Code Repository: GitLab
Click on the images to enlarge.
Localisation • SLAM • g2o • pangolin • Python
Ever since I did AI Class 2011 back in high school, I wanted to implement SLAM. I even tried to make a Lego NXT robot map the environment using a single ultrasonic sensor back then. I have approached this goal, but sadly, did not succeed, during my honours project. This is my next attempt.
A secondary goal is to learn how to use Bundle Optimizers. I want to figure out how much it improves the trajectory, or if it can’t work without one at all. For now, I’m using g2o
.
I want to make a car build a map and localise itself using either monocular or binocular vision. For this, I’m attempting to use ORB features and descriptors, triangulate 3D points and poses, then use g2o
to refine the locations, and finally, plot everything in 3D.
Currently I have the plotting g2o
and (pangolin
) ready, but cannot test it, because of issues with 3D point triangulation.

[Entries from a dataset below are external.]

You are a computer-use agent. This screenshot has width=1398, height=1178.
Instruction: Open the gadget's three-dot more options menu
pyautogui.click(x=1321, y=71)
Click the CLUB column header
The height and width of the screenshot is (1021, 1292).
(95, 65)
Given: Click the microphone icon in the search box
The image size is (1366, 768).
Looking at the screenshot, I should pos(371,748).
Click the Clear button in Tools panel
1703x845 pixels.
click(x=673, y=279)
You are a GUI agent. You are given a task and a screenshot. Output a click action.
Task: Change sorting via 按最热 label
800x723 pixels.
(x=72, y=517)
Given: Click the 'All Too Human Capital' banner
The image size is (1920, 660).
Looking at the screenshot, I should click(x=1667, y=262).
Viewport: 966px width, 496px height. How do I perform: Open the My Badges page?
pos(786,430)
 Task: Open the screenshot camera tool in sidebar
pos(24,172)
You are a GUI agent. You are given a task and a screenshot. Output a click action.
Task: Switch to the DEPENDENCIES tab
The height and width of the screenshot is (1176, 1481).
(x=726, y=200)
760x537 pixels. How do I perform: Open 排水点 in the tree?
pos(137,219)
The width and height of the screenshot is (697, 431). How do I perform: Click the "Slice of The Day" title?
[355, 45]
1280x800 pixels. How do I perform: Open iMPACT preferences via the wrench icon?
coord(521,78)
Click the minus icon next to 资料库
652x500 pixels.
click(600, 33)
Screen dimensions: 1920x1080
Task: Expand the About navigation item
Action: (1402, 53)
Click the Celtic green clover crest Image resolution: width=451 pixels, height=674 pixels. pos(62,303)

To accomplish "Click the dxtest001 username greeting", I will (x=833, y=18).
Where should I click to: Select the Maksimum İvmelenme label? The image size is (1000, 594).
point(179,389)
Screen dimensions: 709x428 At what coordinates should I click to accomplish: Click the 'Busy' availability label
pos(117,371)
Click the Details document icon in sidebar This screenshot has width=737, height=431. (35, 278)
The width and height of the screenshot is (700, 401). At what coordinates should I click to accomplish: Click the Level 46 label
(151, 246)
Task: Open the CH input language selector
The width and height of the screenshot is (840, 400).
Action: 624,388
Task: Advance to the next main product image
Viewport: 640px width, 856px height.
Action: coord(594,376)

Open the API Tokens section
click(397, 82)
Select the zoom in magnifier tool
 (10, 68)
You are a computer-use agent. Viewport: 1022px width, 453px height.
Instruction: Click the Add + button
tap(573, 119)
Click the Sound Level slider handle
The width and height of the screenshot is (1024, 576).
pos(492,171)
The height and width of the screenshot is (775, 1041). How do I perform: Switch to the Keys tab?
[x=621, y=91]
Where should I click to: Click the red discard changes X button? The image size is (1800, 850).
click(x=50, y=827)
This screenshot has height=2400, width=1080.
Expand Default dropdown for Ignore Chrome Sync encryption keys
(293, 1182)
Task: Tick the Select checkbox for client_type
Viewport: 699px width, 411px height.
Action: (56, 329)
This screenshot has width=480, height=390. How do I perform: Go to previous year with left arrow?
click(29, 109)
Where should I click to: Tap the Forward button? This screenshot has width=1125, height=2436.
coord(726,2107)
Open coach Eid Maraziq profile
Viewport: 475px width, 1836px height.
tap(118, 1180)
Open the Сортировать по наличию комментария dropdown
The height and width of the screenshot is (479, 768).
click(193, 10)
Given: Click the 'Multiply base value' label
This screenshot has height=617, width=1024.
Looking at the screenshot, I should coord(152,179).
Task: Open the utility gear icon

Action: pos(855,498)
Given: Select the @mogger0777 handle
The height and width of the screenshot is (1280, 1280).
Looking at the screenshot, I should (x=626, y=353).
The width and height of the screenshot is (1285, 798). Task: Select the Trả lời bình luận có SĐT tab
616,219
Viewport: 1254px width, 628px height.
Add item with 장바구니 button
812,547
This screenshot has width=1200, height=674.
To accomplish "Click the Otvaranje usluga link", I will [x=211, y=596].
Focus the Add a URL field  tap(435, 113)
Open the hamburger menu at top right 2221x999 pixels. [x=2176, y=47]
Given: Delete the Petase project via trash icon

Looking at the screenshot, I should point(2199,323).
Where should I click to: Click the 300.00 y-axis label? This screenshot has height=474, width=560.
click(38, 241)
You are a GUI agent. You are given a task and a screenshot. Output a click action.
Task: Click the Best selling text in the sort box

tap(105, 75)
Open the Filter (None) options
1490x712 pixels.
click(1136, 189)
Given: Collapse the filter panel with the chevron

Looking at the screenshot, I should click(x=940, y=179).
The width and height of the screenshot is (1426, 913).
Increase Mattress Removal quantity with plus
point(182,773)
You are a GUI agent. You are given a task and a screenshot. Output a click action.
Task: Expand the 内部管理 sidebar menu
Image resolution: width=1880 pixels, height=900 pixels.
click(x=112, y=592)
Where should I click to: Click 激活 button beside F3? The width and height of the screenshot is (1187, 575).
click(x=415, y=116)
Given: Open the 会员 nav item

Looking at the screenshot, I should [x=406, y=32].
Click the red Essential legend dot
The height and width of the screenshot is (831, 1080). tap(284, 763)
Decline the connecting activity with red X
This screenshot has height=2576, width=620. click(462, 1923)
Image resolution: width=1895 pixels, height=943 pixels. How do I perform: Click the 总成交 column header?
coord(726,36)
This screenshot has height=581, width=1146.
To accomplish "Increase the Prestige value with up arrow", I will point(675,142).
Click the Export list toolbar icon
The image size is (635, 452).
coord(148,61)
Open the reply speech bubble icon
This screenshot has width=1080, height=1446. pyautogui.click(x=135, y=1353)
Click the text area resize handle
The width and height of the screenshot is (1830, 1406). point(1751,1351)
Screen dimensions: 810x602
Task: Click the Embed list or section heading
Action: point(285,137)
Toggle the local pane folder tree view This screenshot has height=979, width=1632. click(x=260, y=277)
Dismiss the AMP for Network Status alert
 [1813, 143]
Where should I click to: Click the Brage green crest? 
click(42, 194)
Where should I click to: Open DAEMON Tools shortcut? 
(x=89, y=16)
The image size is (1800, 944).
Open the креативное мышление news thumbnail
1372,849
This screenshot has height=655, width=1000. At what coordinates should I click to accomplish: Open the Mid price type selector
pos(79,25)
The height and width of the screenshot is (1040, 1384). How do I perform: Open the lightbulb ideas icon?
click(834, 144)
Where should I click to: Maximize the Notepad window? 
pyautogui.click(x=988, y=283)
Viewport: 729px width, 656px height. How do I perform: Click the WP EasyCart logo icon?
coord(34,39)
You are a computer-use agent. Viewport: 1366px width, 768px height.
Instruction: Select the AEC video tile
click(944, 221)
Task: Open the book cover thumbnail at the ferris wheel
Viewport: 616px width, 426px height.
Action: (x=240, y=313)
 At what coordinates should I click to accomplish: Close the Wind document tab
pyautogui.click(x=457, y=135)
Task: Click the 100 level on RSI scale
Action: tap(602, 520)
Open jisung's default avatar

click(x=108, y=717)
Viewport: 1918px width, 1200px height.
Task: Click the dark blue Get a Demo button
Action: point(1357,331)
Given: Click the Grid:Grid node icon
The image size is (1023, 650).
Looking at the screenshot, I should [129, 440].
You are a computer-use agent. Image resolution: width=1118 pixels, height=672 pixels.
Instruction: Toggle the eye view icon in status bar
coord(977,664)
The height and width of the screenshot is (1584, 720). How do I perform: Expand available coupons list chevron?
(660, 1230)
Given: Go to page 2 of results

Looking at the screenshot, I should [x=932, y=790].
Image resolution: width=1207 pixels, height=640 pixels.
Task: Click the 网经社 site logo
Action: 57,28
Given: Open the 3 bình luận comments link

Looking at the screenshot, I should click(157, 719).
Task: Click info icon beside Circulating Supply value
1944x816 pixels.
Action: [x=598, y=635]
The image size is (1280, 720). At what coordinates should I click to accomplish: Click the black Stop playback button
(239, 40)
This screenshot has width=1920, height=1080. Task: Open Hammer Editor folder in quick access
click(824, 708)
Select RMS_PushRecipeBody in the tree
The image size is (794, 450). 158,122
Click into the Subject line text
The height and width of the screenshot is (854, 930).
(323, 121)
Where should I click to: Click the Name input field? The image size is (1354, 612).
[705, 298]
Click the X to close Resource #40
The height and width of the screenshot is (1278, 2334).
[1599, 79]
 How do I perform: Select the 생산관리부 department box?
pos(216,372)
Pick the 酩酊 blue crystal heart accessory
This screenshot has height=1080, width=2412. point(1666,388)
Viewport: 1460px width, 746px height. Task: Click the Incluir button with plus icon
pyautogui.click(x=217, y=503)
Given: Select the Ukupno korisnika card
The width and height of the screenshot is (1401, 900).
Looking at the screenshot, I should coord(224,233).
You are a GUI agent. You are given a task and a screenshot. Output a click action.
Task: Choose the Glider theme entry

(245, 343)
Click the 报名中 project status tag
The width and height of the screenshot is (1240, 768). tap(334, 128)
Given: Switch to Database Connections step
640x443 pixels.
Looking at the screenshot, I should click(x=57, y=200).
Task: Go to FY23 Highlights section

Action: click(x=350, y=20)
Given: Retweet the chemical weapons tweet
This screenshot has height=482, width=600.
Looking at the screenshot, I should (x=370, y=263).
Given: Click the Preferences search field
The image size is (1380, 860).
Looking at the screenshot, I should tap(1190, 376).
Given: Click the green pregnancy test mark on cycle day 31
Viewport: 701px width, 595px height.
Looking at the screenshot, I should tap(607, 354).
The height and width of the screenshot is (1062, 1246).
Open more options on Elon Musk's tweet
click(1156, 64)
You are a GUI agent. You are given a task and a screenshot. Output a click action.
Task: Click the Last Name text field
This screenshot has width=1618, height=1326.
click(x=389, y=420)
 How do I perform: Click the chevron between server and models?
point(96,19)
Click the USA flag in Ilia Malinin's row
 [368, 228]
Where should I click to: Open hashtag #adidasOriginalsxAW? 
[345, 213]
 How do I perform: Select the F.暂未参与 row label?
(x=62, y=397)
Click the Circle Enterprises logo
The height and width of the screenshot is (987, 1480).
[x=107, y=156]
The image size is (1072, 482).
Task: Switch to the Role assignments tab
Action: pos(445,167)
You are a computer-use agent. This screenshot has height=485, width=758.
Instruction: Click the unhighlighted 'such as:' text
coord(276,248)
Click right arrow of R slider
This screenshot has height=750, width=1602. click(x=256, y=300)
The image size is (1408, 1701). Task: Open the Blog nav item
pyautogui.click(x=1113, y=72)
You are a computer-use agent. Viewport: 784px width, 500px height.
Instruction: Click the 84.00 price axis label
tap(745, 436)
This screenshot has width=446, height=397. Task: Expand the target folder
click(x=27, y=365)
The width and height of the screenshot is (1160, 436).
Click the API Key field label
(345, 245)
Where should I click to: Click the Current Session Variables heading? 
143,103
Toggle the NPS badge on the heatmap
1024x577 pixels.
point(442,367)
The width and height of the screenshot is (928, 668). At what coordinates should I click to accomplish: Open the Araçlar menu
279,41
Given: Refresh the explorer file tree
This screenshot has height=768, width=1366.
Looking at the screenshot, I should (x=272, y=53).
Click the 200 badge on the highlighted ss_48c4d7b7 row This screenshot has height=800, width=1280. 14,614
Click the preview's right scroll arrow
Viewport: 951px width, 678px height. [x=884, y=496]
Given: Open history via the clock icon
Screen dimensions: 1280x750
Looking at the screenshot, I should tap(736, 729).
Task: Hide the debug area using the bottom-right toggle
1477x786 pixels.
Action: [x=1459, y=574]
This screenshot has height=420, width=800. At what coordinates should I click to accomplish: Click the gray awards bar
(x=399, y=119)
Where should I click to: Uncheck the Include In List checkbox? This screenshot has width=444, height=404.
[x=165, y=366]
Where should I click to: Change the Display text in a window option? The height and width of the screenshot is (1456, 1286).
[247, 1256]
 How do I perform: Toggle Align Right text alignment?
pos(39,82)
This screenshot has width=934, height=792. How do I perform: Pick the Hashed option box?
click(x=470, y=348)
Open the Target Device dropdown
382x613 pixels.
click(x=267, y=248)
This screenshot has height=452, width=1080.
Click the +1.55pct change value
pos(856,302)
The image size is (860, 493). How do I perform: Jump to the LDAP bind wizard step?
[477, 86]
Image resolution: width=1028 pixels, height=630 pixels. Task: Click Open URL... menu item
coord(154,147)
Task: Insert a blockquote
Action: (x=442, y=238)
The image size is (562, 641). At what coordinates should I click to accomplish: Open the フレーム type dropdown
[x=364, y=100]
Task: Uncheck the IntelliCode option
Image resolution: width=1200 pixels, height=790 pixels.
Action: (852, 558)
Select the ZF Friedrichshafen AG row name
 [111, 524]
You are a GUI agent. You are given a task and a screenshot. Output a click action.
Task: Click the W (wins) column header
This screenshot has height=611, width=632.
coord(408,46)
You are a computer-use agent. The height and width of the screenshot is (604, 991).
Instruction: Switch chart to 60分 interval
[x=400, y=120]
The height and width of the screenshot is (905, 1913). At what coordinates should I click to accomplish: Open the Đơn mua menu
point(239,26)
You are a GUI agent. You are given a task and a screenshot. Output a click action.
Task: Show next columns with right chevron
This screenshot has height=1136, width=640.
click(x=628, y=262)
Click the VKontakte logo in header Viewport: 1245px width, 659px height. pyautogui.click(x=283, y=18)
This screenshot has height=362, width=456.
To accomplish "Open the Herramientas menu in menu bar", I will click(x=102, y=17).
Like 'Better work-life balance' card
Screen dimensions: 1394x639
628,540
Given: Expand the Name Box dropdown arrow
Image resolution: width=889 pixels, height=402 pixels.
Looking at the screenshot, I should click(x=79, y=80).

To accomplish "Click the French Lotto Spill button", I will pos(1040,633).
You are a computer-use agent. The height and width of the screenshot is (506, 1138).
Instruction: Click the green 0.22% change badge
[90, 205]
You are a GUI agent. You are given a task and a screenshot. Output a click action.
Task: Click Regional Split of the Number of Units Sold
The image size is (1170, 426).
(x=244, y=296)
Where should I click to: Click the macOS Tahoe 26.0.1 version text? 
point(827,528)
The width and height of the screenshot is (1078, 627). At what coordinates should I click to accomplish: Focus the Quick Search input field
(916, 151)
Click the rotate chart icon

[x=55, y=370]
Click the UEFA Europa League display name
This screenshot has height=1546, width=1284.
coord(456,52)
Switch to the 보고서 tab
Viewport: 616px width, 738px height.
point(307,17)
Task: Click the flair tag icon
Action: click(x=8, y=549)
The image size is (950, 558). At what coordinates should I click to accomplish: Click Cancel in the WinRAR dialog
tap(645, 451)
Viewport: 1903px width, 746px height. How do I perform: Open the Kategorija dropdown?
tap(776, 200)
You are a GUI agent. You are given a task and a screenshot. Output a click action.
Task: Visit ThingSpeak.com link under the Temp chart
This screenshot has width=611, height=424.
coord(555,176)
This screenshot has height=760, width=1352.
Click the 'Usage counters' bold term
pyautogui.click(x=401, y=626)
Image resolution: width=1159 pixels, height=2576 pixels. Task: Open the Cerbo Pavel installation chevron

I hope to find the time to work on this project more in the near future.
Disclaimer: This is heavily inspired by George Hotz’s Live SLAM coding session. I am using his code and thinking as reference.
Code Repository: GitLab
The pointcloud soon after start. You can make out the green trees and blue sky
The camera feed, with optical flow visualised.
The pointcloud after 20-30 steps. See how the blue car trajectory is straight, but seems to go perpendicularly to the point cloud. There's an issue either with how I display points, or how I triangulate. Also, I should probably cull the points that are far away from the car.